TEXT SEGMENT:
Many social landlords ended the pandemic with lower rent arrears than at the beginning after “overnight cultural and legal changes” transformed how they worked with tenants, a new report shows.
‘What happens when the rule book is taken away’, commissioned by PlaceShapers, whg and the National Housing Federation, looks at how social landlords responded to the prospect of skyrocketing arrears as more tenants were forced into economic hardship and the ‘eviction ban’ changed systems and processes overnight.
The report shows that new ways of working “gave the opportunity for greater insight and empathy into tenants’ lives” and tenants “embraced the greater trust needed” once established processes had to be set aside. By the end of the pandemic two thirds of landlords reported arrears had fallen.
As staff got to grips with a fast-changing external environment, more tenants than ever needed support. Staff found themselves needing to work in different ways because of lockdown restrictions; this usually meant working from home, often outside conventional hours and using technology like Teams and Zoom which made ‘face to face’ conversations – albeit digitally – easier to have. Overnight legal changes meant formal processes had to be set aside.

DATASET EXCERPTS:
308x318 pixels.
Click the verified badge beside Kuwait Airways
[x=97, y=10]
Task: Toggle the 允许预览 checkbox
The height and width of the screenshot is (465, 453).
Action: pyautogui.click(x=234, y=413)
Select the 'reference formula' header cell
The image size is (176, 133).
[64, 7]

TASKS AND EXERCISES:
**a.** Answer these questions from the passage on social landlords' rent arrears:
(i) Which organizations commissioned the report?
(ii) What share of landlords reported by the end of the pandemic that arrears had fallen?
(iii) Which technologies are named as making "face to face" conversations easier?
**b.** Carry on the passage on social landlords' rent arrears from its last sentence.
The items play no part here.

EXERCISE ANSWERS:
**a.**
(i) PlaceShapers, whg and the National Housing Federation.
(ii) Two thirds.
(iii) Teams and Zoom.

**b.**
Rather than tenants fearing they could make things worse if they talked to their landlords about financial problems, they were having earlier conversations and building trust.
Twenty organisations, including Teign Housing, Gloucester City Homes, Stockport Homes and Saxon Weald, explain how lockdown changed how they manage rent arrears, and how they have embedded these changes since.
The report summarises seven lessons for the future for social landlords:
- Change can be faster than thought: the speed with which income teams adapted to new ways of working shows how adaptable and resilient the sector can be.
- Enforced change creates opportunities: The pandemic created very specific business risks in relation to income management and risks and opportunities to do things differently taken by organisations have paid off.
- Most people respond well to flexibility and trust: Greater trust, outside of established processes, showed tenants’ commitment to maintaining a clear rent account.
- A supportive approach can be just as effective as enforcement, if not more so: Most participants improved their income management performance.
- Eviction for rent arrears should never be seen as a success: Eviction is expensive in terms of staff time, legal costs, rent loss and void costs, as well as the potentially catastrophic human costs.
- Person-centred services enable deeper job satisfaction: Many colleagues were able to ‘unlock’ empathy and collaborate with tenants to enable to keep them afloat.
- Technology can improve our working lives and enhance services: rather than ‘dehumanising’, it can enable flexibility, bolster trust and help target empathetic, personalised relationships.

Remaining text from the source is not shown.